- Born: October 24, 1746 London
- Died: 1827 (aged 80–81)
- Occupation: Library benefactor
- Parent: Sir James Foulis, 5th Baronet

= Elizabeth Foulis =

Scottish benefactor

Elizabeth Foulis (24 October 1746 – 1827) was a Scottish library benefactor who bequeathed her collection of rare books to the University of St Andrews Library.

==Early life==
Miss Elizabeth Foulis was born on 24 October 1746, in London, the daughter of Sir James Foulis, 5th Baronet, and his wife Mary. She had two surviving siblings; an older brother, James, the heir presumptive to the baronetcy, and a younger sister, Mary. Her father was an acquaintance of Samuel Johnson, John Boswell and Sir Walter Scott.

==Reading habits==
In 1808, she donated two shells brought by her father from India to the University of St Andrews, as a result of which she received borrowing rights to the University Library, and evidence of her reading life in St Andrews began. Between 1815 and 1826, she borrowed 412 books, an average of forty-five books a year. In 1820, she borrowed ninety-eight books, often returning multiple times in a week to fetch more volumes.

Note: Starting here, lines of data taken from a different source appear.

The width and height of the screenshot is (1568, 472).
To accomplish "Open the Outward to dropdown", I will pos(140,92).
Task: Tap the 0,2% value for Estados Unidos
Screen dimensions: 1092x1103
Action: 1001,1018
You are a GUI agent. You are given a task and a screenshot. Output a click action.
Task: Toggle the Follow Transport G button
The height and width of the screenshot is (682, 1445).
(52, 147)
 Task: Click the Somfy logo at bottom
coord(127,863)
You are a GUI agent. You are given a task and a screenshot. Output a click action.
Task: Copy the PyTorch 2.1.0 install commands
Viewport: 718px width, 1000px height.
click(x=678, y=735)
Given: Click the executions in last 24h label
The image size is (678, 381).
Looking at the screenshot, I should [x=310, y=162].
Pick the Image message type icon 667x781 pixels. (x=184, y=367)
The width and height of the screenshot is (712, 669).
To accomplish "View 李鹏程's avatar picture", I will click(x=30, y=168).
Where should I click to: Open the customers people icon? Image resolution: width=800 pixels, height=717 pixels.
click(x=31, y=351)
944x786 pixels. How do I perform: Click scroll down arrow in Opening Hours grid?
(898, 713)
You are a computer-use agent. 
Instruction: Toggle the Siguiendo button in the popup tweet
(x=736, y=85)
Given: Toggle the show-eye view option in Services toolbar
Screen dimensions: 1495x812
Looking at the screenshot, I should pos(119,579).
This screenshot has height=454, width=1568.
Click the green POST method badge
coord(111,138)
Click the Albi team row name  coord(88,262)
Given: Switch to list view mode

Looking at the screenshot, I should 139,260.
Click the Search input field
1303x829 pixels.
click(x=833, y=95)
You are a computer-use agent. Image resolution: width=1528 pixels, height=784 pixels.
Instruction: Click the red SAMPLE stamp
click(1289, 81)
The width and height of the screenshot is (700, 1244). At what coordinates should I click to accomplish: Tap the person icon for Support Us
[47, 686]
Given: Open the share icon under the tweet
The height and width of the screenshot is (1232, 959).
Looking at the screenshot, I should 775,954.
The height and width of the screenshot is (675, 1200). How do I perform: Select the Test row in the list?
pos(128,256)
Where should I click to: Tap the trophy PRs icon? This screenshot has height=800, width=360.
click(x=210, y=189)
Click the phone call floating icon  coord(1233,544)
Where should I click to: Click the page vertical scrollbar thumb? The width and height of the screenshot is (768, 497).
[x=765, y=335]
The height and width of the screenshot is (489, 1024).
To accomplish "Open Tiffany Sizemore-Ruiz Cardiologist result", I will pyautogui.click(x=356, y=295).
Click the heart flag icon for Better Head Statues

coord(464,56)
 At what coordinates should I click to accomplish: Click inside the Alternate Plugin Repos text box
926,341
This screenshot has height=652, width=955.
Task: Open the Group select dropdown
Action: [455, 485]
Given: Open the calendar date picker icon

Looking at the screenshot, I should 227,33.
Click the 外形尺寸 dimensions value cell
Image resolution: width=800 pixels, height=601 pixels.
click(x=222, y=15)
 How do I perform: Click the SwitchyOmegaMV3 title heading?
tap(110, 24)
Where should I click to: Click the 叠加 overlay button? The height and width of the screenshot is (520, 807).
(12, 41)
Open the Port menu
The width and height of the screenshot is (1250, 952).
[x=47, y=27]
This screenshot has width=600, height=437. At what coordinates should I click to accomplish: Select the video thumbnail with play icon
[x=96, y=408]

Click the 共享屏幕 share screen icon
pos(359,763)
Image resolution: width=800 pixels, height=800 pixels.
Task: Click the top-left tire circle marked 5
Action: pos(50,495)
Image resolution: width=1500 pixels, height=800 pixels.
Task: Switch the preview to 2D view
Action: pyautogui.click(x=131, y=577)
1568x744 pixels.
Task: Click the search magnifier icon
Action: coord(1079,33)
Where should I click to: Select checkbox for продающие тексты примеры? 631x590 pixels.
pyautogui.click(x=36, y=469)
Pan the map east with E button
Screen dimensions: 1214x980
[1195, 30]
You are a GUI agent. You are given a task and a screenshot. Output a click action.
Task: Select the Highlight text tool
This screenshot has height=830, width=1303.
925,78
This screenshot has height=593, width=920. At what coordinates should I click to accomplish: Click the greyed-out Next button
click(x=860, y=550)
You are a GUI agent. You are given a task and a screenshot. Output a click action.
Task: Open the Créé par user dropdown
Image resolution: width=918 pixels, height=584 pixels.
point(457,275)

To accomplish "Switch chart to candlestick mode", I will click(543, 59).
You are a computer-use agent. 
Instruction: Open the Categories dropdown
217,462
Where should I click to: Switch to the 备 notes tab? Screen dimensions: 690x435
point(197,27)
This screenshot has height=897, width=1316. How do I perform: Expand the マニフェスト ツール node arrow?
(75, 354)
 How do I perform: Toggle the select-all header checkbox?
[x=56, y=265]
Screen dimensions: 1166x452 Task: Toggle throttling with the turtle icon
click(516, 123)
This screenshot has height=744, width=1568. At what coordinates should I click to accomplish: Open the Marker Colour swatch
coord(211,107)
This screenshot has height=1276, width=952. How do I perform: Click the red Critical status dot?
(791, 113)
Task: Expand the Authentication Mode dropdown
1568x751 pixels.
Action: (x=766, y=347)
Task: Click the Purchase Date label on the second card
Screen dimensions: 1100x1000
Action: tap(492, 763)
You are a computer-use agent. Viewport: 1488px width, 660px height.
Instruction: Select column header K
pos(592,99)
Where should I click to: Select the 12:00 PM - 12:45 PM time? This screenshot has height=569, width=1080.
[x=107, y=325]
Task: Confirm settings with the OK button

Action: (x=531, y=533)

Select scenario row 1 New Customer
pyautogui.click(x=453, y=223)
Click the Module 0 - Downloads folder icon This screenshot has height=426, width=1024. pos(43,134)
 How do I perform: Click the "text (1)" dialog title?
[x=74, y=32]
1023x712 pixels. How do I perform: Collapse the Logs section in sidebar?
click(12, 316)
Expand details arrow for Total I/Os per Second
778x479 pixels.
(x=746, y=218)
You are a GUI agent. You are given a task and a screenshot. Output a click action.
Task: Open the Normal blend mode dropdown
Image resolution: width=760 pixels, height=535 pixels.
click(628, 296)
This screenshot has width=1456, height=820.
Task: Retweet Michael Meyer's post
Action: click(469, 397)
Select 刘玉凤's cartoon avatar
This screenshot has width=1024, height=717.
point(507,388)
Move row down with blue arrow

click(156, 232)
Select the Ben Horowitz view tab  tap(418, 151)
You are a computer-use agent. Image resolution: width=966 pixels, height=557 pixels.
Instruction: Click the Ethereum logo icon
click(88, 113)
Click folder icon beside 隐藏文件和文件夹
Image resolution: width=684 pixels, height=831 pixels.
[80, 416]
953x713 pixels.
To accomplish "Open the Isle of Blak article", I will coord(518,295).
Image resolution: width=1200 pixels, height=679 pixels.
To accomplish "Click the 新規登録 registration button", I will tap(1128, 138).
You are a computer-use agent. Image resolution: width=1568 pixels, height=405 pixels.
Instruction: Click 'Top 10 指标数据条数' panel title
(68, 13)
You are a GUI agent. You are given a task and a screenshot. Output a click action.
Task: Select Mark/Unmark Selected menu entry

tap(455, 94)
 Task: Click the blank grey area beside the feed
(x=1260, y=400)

Most student borrowers filled up a single page in the receipt book with their borrowing records, but Elizabeth filled up eight.

==Library benefactor==
Elizabeth Foulis died in 1827, at the age of eighty-one, and bequeathed her collection of 46 rare books to the St Andrews University Library, many of which are still held in the University Collections.